The task: Rewrite the lines below as a numbered list without blank lines, and omit the pictures.

Data:
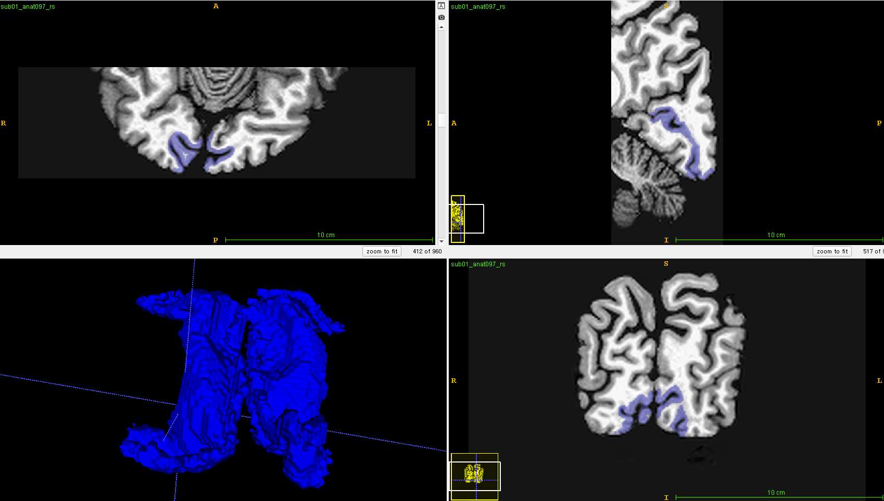
Task: Click the boxed A annotation icon above the scrollbar
Action: [x=441, y=5]
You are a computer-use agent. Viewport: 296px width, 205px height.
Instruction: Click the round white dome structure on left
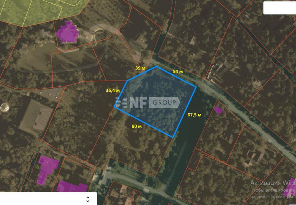pyautogui.click(x=4, y=107)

Right answer:
1. Task: Click the boxed A annotation icon above the scrollbar
2. Action: [x=441, y=5]
3. You are a computer-use agent. Viewport: 296px width, 205px height.
4. Instruction: Click the round white dome structure on left
5. pyautogui.click(x=4, y=107)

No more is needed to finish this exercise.